Nonetheless, the Government called a general election, expecting that an easy ride in bye-election results would be reflected statewide. It has been criticised for not preparing a new programme for government, though it is difficult to know what it could have put in it., without a complete capitulation by Labour to Cosgrave’s Fine Gael (a very possible scenario). In any case, Cosgrave was himself now a liability; his arbitrary attitude to law and order did not reassure but frighten. His adminstration’s resulting lacklustre campaign might have reminded him of that of his old rival, Desmond Fitzgerald in 1943; there is no evidence that it did.
The Government was defeated. Cooney and Cruise O’Brien were amongst those who lost their seats. Cosgrave left the Taoiseachship at the Park to be returned to Jack Lynch, and then resigned his party leadership to his old nemesis Garret Fitzgerald. In the next decade, he must have got a certain satisfaction noting how the economist was no better than he at resolving the problems of recession. By then, however, he had retired from the Dail. His son succeeded him there, only to lose his seat and later his membership of Fine Gael. Some compensation was given the father by Fine Gael’s landslide victory in 2011. What he thought of its seat losses in 2016 is not recorded.
Cosgrave had energy and determination. His 1973 victory had been generally welcomed, in that there was a feeling that some sort of change was needed from the unimaginative conservatism of Lynch. Inevitably, there was disagreement as to what sort of change was required. Probably, had Labour maintained its previous independence, it would have strengthened its position, despite Fianna Fail continuing in power, and be strongly placed in the next contest. There comes the problem; Labour had no more of a solution to the national question than Fianna Fail, Fine Gael, or, in its strategy, the Republican Movement.
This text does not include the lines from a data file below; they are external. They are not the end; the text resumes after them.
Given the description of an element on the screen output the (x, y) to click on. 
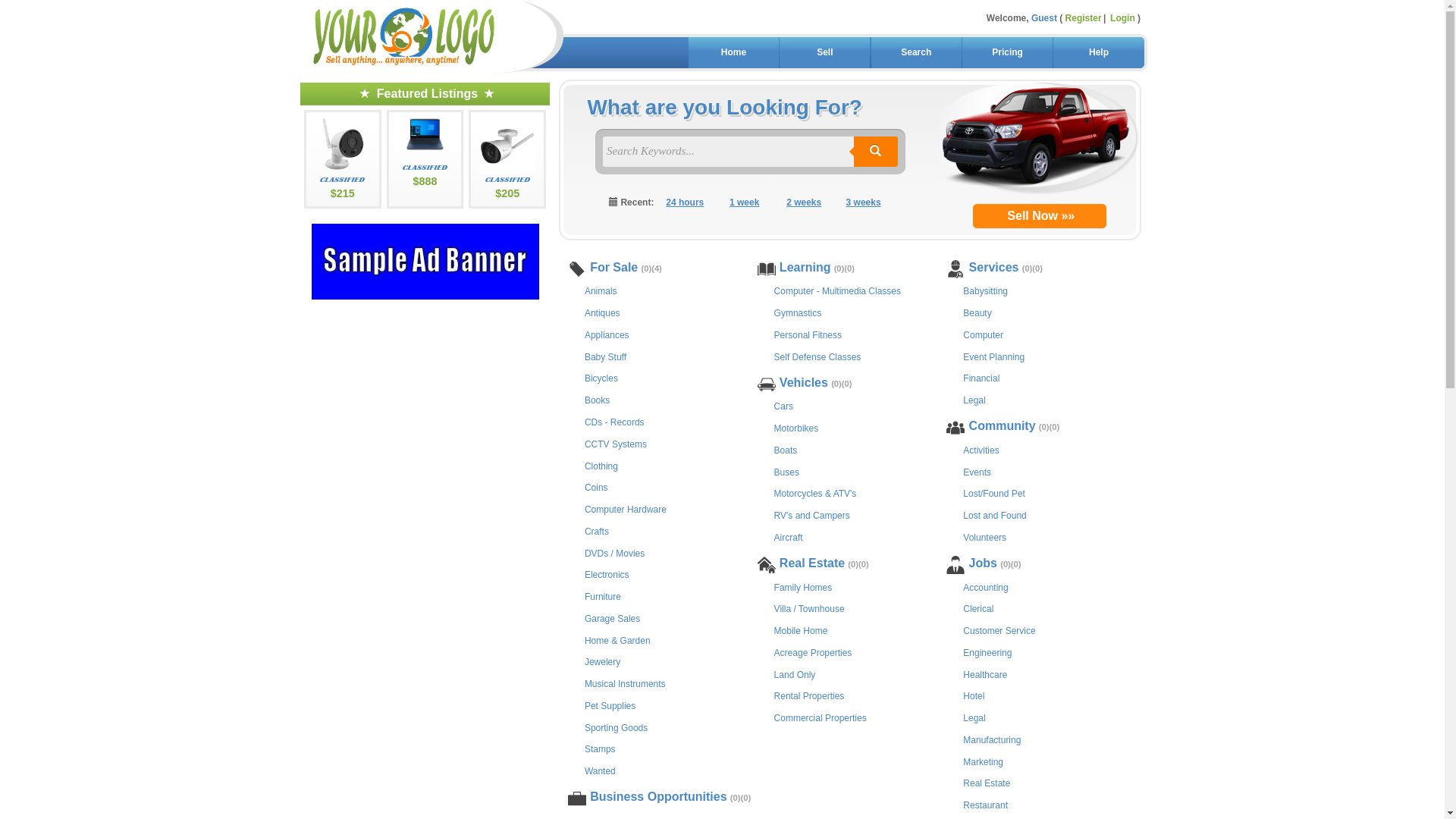
Wanted Element type: text (599, 769)
Boats Element type: text (785, 448)
  Pricing   Element type: text (1007, 52)
Lost/Found Pet Element type: text (993, 492)
Cars Element type: text (783, 404)
Antiques Element type: text (602, 311)
Aircraft Element type: text (788, 536)
1 week Element type: text (743, 202)
3 weeks Element type: text (862, 202)
Motorbikes Element type: text (796, 426)
Australia's No1 Online Marketplace Element type: hover (403, 35)
Services Element type: text (993, 268)
Garage Sales Element type: text (612, 617)
Register Element type: text (1086, 17)
Self Defense Classes Element type: text (817, 355)
Hotel Element type: text (973, 694)
Business Opportunities Element type: text (658, 797)
RV's and Campers Element type: text (812, 514)
Beauty Element type: text (977, 311)
Land Only Element type: text (794, 673)
Motorcycles & ATV's Element type: text (815, 492)
Accounting Element type: text (985, 586)
Marketing Element type: text (983, 760)
Mobile Home Element type: text (801, 629)
Real Estate Element type: text (811, 563)
Crafts Element type: text (596, 530)
Activities Element type: text (980, 448)
Home & Garden Element type: text (617, 639)
Rental Properties Element type: text (809, 694)
Computer Element type: text (983, 333)
Community Element type: text (1001, 426)
Sporting Goods Element type: text (615, 726)
  Sell   Element type: text (824, 52)
Babysitting Element type: text (985, 289)
Computer Hardware Element type: text (625, 508)
Musical Instruments Element type: text (624, 682)
CDs - Records Element type: text (614, 420)
Volunteers Element type: text (984, 536)
For Sale Element type: text (613, 268)
Australia's No1 Online Marketplace Element type: hover (429, 36)
CCTV Systems Element type: text (615, 442)
Bicycles Element type: text (601, 376)
2 weeks Element type: text (803, 202)
DVDs / Movies Element type: text (614, 552)
Baby Stuff Element type: text (605, 355)
Engineering Element type: text (987, 651)
Login Element type: text (1122, 17)
Jewelery Element type: text (602, 660)
Events Element type: text (977, 470)
Computer - Multimedia Classes Element type: text (837, 289)
Australia's No1 Online Marketplace Element type: hover (403, 33)
Vehicles Element type: text (803, 383)
Electronics Element type: text (606, 573)
Financial Element type: text (981, 376)
Pet Supplies Element type: text (609, 704)
Gymnastics Element type: text (798, 311)
Lost and Found Element type: text (994, 514)
Manufacturing Element type: text (991, 738)
Legal Element type: text (974, 716)
Stamps Element type: text (599, 747)
Legal Element type: text (974, 398)
Family Homes Element type: text (803, 586)
Restaurant Element type: text (985, 803)
Appliances Element type: text (606, 333)
Animals Element type: text (600, 289)
Learning Element type: text (804, 268)
Event Planning Element type: text (993, 355)
Coins Element type: text (596, 486)
Villa / Townhouse Element type: text (809, 607)
Real Estate Element type: text (986, 781)
Buses Element type: text (786, 470)
Personal Fitness Element type: text (807, 333)
  Help   Element type: text (1098, 52)
24 hours Element type: text (684, 202)
Books Element type: text (596, 398)
Commercial Properties Element type: text (820, 716)
Clerical Element type: text (978, 607)
Healthcare Element type: text (985, 673)
Acreage Properties Element type: text (813, 651)
Jobs Element type: text (982, 563)
  Search   Element type: text (916, 52)
  Home   Element type: text (733, 52)
Clothing Element type: text (601, 464)
Sample Ad Banner Element type: hover (424, 261)
Furniture Element type: text (602, 595)
Customer Service Element type: text (999, 629)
None of these have ever questioned the class nature of state power in Ireland, let alone generally. All that can be said is that the electorate of the Republic abandoned King Log for a new ruler and then, when he revealed himself as King Stork, abandoned him with relief for the old Log. The moral (not Aesop’s) is that the working people need their own revolutionary party to lead them to organise to take state power. Like all morals, it is easier said than done.